Está claro que a la mayoría de los cantautores, excluyendo seguramente a Neil Young, no les sentaron demasiado bien los años 80, los del post-punk y la electrónica. Sin embargo esos son los años en que Cohen apela a otra generación, hija de aquellos adolescentes de los 70. En un disco que CBS se negó a distribuir por muchas razones de peso, se encontraba Hallelujah, una canción que a través de John Cale en 1991 o de Jeff Buckley en 1994, entre otras 200 versiones a veces muy notables, se convirtió en uno de los himnos de finales del siglo XX.
Como para remachar el clavo de su nueva actualidad, Cohen editaría en 1988 una canción como First We Take Manhattan que parecía conectar, sin hacerlo de forma explícita, con los cambios cataclísmicos que sucedían en el mundo. De hecho, solo un año más tarde caía el muro de Berlín. Cohen se había convertido sin mayor esfuerzo en un artista MTV, cuando esa cadena aún significaba vídeos musicales.
El sonido de estudio era casi plenamente electrónico y ayudaba que I’m Your Man tuviera otros clásicos instantáneos como Everybody Knows o Take This Waltz. En todo caso, ya resultaba raro que un señor de 54 años sin la menor concesión al colorismo de la década pudiera integrarse con tal naturalidad en el sonido y el discurso de un medio considerado el colmo de ese colorismo. Y que también lo dejara atrás.

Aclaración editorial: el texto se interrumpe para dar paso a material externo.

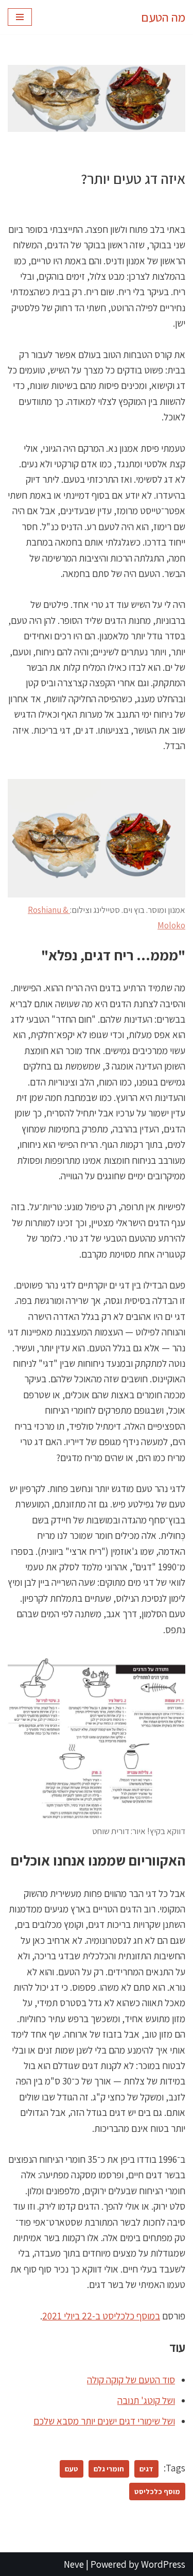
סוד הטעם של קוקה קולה (131, 2380)
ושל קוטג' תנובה (146, 2400)
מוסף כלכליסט (157, 2491)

Leonard Cohen y su peripecia vital, a veces poco edificante, otras casi patética (cómo ser estafado en su ancianidad) parecen ocupar un lugar al margen de la misma historia. Surgió como uno de los pocos capaz de aguantar el tirón de Dylan haciéndolo sin competir, sin emular, en sus propios términos cimentados en una escritura maravillosa. Y luego fue capaz de seguir caminando para encontrarse con una nueva gente que sentía la misma necesidad básica de sus padres o hermanos muy mayores: un lugar donde poder sumergirse con todo, el pensamiento y el sentimiento. Y a veces incluso bailar.